Module Catalogues, Xi'an Jiaotong-Liverpool University   
 
Module Code: DTS202TC
Module Title: Fundamentals of Parallel Computing
Module Level: Level 2
Module Credits: 5.00
Academic Year: 2021/22
Semester: SEM1
Originating Department: Shool of AI and Advanced Computing
Pre-requisites: N/A
   
Aims
This module is an introduction to parallel computing on modern supercomputer. The aim of this module is to provide students with an understanding of the modern processors and architectures of parallel computers, enable students to have preliminary ability in design and implementation of parallel algorithms in MPI.


Parallel programming with emphasis on developing applications for processors with many computation cores. Computational thinking, forms of parallelism, programming models, mapping computations to parallel hardware, efficient data structures, paradigms for efficient parallel algorithms, and application case studies.
Learning outcomes 
A. Identify serial and parallel algorithm

B. Appreciate basic principal and techniques in devising parallel algorithm

C. Devise and implement parallel algorithms

D. Acquire basic software development skill using MPI


E. Analyze and implement common parallel algorithm patterns in a parallel programming model such as CUDA.

F. Design experiments to analyze the performance bottlenecks in their parallel code.

G. Apply common parallel techniques to improve performance given hardware constraints.

H. Use a parallel debugger to identify and repair code defects; Use a parallel profiler to identify performance bottlenecks in their code.

I. Understand and apply common parallel algorithm patterns.

J. Understand the major types of hardware limitations that limit parallel program performance.

K. Identify and solve a computational problem with parallel algorithm design and program.
Method of teaching and learning 
Students will be expected to attend about 2 hours of a formal lecture and 1 hour for a tutorial or a lab section in a typical week. Lectures will introduce students to the academic content. Tutorials will be used to expand the students understanding of lecture materials. In addition, students will be expected to devote unsupervised time to private study. Private study will provide time for reflection and consideration of lecture material and background reading
Syllabus 
1. Parallel architecture – interconnection networks, processor arrays, multiprocessors, multicomputers, Flynn’s Taxonomy (3 lectures)
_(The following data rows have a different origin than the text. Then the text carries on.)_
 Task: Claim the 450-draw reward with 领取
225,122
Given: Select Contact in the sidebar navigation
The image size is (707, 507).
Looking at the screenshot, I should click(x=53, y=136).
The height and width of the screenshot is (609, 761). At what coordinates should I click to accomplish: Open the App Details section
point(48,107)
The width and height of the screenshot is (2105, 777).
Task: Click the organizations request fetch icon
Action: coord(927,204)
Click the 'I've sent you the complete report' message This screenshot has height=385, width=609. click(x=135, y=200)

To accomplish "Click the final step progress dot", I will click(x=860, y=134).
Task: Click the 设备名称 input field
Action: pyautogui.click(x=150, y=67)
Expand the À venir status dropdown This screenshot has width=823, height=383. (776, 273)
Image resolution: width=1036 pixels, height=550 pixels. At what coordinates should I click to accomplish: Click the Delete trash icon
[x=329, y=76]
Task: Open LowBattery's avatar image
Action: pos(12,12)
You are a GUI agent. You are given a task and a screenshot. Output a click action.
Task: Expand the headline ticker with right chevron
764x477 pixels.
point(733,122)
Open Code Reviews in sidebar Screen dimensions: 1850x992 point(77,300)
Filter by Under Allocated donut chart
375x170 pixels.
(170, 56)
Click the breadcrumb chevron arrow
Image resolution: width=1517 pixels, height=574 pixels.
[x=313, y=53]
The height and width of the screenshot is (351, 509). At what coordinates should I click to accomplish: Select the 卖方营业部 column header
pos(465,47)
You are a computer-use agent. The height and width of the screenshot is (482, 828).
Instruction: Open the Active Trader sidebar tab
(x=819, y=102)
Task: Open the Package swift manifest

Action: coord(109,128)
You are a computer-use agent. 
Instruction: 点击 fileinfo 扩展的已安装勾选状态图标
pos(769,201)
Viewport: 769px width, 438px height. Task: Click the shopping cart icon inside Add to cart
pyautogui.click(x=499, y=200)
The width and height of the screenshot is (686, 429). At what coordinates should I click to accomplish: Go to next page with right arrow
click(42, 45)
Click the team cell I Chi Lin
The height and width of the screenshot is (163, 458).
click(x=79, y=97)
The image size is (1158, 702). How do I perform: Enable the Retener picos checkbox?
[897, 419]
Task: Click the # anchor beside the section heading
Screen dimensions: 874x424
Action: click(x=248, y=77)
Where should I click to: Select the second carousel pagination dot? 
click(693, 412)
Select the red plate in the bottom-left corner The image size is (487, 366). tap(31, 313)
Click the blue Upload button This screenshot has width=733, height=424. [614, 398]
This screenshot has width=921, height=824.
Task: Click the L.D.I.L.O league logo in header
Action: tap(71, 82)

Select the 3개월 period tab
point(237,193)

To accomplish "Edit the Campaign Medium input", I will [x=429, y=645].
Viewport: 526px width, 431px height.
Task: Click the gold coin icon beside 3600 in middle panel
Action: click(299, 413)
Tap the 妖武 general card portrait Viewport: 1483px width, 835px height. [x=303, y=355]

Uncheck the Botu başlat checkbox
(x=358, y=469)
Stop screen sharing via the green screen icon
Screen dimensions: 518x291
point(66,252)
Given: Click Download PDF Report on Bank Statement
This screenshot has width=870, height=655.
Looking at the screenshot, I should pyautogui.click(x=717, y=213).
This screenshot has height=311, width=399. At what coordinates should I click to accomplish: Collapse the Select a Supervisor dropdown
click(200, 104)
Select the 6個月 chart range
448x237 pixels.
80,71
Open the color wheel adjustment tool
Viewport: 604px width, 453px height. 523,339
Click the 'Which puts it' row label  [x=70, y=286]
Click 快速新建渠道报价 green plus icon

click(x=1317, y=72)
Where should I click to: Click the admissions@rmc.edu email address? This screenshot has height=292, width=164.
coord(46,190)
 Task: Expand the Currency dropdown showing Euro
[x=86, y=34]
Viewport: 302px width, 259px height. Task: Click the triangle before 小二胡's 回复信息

2. Parallel algorithm design – task/channel model, Foster’s design methodology (2 lectures)

3. Parallel algorithm implementation-examples (2 lectures)

4. Introduction to Message passing programming – model, interface, circuit satisfiability, collective communication, benchmarking parallel performance (4 lectures)

5. Introduction to CUDA C and Data Parallel Programming – data parallelism, Cuda C program structure, vector addition kernel, global memory and data transfer, kernel functions and threading, kernel launch (4 lectures)

6. Application Case Study – parallel patterns: convolution, prefix sum, parallel histogram computation, sparse matrix computation, merge sort, or graph search (2 lectures)

7. GPU as part of the PC Architecture - Model of Host/Device Interaction, kernel execution control (3 lectures)

8. GPU Data Transfer - Memory Bandwidth and Compute Throughput, (3 lectures)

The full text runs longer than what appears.